▶ [Task details] Copy out every line of the data where the word "input" is found.
----------------------------------------
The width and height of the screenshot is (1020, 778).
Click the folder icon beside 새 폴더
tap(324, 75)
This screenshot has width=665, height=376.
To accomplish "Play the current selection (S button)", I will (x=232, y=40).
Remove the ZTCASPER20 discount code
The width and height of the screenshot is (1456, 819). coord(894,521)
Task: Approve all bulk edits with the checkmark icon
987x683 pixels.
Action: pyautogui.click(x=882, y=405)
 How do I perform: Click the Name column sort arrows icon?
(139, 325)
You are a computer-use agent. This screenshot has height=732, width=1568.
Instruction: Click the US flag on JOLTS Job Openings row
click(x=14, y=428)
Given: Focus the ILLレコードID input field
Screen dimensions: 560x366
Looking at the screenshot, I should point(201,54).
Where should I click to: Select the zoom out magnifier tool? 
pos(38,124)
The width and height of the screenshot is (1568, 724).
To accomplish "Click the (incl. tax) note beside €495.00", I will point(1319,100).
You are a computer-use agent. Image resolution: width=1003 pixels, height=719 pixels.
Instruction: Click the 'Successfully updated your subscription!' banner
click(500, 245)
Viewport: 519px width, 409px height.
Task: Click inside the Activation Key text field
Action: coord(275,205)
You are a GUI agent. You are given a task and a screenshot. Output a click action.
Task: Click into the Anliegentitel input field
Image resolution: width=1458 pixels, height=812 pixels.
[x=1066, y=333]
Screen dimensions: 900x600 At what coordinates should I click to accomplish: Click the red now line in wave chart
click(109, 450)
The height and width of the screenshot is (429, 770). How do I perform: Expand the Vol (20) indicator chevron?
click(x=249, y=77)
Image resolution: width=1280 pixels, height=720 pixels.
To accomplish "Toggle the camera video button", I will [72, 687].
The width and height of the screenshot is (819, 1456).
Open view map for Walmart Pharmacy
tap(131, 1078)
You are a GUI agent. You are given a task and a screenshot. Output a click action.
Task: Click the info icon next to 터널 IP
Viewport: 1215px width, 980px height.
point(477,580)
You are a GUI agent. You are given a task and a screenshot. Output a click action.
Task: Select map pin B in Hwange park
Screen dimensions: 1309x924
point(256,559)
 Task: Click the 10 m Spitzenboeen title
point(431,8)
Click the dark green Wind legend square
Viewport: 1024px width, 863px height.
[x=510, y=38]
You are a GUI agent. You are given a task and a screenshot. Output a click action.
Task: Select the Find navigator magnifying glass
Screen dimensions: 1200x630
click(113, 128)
----------------------------------------
▶ [Your response]
Given: Focus the ILLレコードID input field
Task: Click into the Anliegentitel input field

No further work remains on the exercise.